━━━ Exercise material ━━━
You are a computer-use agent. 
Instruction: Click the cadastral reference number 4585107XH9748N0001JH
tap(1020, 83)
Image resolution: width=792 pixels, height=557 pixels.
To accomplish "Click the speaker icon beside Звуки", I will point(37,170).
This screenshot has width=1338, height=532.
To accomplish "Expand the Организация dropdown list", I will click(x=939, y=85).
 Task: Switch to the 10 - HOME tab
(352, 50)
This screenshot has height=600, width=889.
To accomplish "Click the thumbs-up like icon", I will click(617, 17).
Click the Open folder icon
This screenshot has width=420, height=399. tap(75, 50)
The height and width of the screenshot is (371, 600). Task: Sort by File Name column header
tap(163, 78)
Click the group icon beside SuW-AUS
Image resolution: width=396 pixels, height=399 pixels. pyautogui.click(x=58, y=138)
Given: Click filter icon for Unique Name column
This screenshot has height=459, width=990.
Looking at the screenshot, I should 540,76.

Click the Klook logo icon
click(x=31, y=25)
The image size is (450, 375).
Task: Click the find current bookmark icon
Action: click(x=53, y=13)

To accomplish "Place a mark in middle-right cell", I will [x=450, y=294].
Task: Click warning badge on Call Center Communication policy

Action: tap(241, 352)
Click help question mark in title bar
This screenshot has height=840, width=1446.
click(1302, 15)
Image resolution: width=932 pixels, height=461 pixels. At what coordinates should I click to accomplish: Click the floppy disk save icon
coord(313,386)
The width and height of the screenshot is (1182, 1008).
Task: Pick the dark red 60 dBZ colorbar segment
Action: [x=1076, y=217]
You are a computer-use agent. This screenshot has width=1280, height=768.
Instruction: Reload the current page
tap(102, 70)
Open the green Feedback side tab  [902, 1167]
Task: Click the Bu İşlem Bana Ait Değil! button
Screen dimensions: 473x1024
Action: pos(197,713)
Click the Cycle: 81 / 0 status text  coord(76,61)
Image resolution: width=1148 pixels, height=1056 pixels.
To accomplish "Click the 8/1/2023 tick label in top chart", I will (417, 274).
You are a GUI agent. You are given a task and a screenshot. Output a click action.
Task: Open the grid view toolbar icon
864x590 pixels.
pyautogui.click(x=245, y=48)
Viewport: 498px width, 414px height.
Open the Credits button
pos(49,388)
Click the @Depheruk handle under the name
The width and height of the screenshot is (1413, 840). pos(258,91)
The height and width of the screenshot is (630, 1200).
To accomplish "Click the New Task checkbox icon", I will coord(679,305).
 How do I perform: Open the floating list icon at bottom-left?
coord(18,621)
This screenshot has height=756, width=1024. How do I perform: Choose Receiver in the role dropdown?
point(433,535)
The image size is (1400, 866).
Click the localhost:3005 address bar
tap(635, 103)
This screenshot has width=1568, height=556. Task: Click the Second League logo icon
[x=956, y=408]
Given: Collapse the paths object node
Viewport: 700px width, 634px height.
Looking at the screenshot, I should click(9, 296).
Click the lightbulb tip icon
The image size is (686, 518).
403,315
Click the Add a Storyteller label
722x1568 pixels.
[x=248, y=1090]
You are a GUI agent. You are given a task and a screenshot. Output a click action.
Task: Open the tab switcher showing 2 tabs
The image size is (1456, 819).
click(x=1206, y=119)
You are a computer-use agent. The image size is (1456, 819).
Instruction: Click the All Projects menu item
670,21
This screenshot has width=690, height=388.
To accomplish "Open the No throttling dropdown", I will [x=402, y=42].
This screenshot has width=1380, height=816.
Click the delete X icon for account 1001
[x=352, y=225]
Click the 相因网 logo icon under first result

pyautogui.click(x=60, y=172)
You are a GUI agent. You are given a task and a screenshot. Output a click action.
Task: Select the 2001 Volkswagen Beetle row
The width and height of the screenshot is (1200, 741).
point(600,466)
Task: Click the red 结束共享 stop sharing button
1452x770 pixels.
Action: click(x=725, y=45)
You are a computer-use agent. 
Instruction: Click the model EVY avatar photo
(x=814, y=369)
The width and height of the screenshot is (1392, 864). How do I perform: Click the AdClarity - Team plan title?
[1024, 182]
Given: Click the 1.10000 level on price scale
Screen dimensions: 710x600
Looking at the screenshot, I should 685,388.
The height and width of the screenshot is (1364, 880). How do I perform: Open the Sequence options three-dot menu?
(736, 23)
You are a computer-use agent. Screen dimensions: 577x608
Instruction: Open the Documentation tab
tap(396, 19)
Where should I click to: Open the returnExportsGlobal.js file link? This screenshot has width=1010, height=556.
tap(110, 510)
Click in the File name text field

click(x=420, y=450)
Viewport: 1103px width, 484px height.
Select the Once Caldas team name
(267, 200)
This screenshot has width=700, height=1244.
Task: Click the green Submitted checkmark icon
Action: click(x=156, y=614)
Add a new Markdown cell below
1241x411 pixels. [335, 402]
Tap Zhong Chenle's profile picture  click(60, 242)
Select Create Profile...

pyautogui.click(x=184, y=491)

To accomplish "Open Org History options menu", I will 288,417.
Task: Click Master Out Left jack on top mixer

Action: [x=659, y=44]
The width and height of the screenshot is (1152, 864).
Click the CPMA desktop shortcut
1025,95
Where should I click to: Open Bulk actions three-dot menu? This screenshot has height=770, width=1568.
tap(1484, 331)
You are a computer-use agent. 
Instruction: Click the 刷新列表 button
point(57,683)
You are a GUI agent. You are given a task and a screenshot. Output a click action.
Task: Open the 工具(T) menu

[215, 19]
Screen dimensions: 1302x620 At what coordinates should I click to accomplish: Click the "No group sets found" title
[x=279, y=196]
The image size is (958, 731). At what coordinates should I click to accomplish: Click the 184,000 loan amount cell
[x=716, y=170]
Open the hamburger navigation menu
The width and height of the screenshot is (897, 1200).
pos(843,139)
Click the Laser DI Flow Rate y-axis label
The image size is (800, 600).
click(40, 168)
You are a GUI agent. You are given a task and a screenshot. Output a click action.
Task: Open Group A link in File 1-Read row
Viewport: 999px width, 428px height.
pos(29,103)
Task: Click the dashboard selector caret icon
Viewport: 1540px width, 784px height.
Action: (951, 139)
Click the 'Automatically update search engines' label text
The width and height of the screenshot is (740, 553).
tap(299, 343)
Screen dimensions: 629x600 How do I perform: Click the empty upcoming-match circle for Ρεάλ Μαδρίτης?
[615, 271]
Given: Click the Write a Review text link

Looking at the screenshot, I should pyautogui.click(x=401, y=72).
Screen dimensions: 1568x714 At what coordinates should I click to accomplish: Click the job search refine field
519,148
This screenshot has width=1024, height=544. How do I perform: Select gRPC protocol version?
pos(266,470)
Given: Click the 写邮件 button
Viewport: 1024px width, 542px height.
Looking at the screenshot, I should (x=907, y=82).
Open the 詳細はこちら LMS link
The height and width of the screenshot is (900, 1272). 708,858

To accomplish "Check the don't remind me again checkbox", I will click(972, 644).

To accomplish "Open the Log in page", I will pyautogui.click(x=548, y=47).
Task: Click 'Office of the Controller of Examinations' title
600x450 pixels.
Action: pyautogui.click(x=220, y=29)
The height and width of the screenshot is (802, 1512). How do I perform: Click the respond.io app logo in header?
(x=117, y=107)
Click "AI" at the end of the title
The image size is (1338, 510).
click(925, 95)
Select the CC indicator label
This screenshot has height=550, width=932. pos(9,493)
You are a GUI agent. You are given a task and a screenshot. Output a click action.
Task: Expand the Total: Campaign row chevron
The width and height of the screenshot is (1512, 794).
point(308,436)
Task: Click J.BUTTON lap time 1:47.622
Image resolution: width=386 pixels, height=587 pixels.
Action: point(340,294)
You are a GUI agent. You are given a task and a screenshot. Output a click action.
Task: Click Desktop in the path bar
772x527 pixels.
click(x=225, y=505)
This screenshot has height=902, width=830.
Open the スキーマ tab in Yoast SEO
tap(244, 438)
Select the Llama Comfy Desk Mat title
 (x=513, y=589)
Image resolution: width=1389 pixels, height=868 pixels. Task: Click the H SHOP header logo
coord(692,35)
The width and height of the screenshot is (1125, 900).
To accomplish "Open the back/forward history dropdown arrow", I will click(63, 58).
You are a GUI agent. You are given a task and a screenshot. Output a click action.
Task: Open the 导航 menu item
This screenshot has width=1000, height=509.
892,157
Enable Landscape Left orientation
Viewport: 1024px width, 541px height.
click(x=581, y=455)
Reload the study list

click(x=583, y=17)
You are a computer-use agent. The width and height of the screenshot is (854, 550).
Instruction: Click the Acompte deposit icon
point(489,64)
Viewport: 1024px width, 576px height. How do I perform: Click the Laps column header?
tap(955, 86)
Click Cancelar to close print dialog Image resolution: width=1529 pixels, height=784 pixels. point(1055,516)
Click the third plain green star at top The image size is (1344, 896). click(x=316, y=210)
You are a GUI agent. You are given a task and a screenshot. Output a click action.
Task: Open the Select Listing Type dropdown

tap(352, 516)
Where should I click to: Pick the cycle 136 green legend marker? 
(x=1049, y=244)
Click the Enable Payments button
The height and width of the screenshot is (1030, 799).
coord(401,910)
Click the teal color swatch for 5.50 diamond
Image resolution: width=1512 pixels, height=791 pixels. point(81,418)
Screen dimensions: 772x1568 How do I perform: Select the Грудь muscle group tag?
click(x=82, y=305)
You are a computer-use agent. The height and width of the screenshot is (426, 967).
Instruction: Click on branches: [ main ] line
━━━
Exercise objective>
Write out exactly the lines that fall from the line with "The width and height of the screenshot is (1512, 794)." to the line with "The width and height of the screenshot is (1125, 900)." in the records above, keeping both ends.

Response to the exercise>
The width and height of the screenshot is (1512, 794).
point(308,436)
Task: Click J.BUTTON lap time 1:47.622
Image resolution: width=386 pixels, height=587 pixels.
Action: point(340,294)
You are a GUI agent. You are given a task and a screenshot. Output a click action.
Task: Click Desktop in the path bar
772x527 pixels.
click(x=225, y=505)
This screenshot has height=902, width=830.
Open the スキーマ tab in Yoast SEO
tap(244, 438)
Select the Llama Comfy Desk Mat title
 (x=513, y=589)
Image resolution: width=1389 pixels, height=868 pixels. Task: Click the H SHOP header logo
coord(692,35)
The width and height of the screenshot is (1125, 900).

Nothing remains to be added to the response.